The analysis will not be complete unless a few words are said about the appendixes. The book consists of four appendixes A, B, C, D (pp. 199-271). Each appendix deals with a specific issue and includes its own notes. Appendix A, examines the transition of prominent German officials from service in Turkey to service in Nazi Germany later. The author mentions by name three such prominent officials who served both the Turkish Army and Nazi Germany. One official was Franz von Papen, who was the Chief of General Staff of the IV Turkish Army in World War I, and served as Hitler's Vice Chancellor and President of Prussia (1933-1934). Later he became Special Ambassador to Austria and helped with the annexation of Austria to the Nazi Reich. Other prominent German officials were: Kanstantin Freiherr von Neurath who served as foreign minister in Papen's cabinet. During World War I he served as Councillor at the German Embassy in Constantinople (1915-1916) and was instructed by Chancellor Hollweg to monitor the operations against the Armenians (p. 199). Others who served both in Turkey during the Armenian genocide and in Nazi Germany were: Count F. W. Von der Schulenburg, Privy State Councillor Frederic Hans von Rosenberg, Wilhelm Solf, Albert Ballin, and Lt. General Hans von Seeckt (one of the top Prussian generals who served as Chief of Staff at Ottoman General Headquarters, and who returning to Germany after WWI, laid the foundation for the emergence of the Wehrmacht). In addition, two other prominent German generals who also served in both the Turkish army and Nazi German military were Major General Otto von Lossow and Major General Kress von Kressenstein (p. 201).

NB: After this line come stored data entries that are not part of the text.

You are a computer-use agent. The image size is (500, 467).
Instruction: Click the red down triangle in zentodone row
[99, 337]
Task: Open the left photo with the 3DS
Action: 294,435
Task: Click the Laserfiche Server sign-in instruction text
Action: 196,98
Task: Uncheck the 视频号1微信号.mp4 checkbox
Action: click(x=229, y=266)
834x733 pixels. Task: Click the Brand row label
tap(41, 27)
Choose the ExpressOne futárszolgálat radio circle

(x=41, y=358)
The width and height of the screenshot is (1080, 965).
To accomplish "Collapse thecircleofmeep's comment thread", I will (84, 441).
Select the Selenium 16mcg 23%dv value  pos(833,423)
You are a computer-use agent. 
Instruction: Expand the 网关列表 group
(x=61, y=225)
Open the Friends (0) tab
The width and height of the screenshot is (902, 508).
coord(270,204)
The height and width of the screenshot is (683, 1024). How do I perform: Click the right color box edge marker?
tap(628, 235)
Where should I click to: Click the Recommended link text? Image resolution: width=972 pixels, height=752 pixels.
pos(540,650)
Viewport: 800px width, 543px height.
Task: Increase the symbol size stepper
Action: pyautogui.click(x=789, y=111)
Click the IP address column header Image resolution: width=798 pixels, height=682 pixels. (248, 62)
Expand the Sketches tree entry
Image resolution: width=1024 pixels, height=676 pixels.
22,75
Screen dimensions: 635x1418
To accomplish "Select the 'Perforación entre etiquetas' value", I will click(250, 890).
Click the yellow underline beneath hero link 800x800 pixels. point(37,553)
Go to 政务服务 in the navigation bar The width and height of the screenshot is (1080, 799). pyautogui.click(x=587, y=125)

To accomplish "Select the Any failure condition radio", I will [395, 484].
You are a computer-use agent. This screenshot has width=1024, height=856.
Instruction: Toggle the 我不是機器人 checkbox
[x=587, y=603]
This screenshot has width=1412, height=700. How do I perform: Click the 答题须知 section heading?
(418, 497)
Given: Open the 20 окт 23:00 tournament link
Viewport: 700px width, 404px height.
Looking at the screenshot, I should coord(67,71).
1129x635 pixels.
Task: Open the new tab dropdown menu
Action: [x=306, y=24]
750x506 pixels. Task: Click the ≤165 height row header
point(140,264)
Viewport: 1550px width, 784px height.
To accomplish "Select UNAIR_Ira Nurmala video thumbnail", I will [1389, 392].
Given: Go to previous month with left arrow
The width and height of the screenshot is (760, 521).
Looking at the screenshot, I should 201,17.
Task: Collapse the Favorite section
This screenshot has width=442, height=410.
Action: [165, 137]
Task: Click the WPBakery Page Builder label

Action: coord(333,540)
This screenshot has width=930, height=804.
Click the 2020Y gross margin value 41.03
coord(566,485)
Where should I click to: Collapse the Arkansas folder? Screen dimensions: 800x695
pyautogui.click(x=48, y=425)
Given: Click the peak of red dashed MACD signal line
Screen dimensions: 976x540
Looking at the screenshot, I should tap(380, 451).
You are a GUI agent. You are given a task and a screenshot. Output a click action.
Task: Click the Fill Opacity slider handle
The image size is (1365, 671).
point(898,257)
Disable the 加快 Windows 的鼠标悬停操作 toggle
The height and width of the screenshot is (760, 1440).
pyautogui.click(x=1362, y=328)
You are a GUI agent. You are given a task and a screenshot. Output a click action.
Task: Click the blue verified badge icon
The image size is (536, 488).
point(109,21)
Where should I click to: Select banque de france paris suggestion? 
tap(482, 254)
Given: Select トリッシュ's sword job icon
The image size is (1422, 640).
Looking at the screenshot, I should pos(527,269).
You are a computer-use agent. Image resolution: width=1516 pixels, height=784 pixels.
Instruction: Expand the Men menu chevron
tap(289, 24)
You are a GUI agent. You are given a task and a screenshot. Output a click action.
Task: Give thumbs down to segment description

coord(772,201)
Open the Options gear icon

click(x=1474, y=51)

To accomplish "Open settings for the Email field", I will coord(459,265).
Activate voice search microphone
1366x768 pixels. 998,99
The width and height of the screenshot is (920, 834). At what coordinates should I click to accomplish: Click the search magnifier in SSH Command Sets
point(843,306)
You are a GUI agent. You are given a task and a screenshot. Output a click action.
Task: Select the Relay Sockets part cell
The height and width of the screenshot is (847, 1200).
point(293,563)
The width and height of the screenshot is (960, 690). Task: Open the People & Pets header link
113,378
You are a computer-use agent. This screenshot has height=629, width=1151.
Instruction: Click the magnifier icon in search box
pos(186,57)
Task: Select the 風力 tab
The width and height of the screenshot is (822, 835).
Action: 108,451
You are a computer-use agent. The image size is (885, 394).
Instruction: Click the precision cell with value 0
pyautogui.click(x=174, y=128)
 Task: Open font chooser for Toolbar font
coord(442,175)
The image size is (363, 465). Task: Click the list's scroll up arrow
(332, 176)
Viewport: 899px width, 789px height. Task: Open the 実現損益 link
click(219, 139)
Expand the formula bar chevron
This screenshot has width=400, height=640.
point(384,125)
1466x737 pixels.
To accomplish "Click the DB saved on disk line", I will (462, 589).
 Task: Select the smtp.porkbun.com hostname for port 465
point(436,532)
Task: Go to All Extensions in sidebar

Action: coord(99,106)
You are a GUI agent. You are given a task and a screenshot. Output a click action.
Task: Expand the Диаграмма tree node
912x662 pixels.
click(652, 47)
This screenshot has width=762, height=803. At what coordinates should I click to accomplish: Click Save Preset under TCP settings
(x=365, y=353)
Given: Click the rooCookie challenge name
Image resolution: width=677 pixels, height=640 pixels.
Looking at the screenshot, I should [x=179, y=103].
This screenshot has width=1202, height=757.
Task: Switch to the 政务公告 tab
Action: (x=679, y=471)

Appendix B deals with the indignity of decorating the arch-perpetrators of the Armenian genocide. Both in Berlin and Instanbul, a host of Turkish military and civilian officials in wartime Turkey were decorated with a variety of Prussian and German medals, awards, and honors (p. 205). Some of these honorees who were instrumental in the liquidation of the Armenians were: Hlseyin Azmi, Atif, Haci Adil (Arda), Mustafa Abdulhalik (Renda), Ahmed Muammer, Mehmed Memduh, Tahir Cevdet, and also eight more high ranking Turkish military officers received German decorations. The German decorations reached its apogee of indignity by extending its honors to Dr. Behaeddin Sakiz and Ittihad party boss, interior minister and Grand Vizier, Talat Pasa, who by all accounts, were the two architects of Armenian genocide (p. 216).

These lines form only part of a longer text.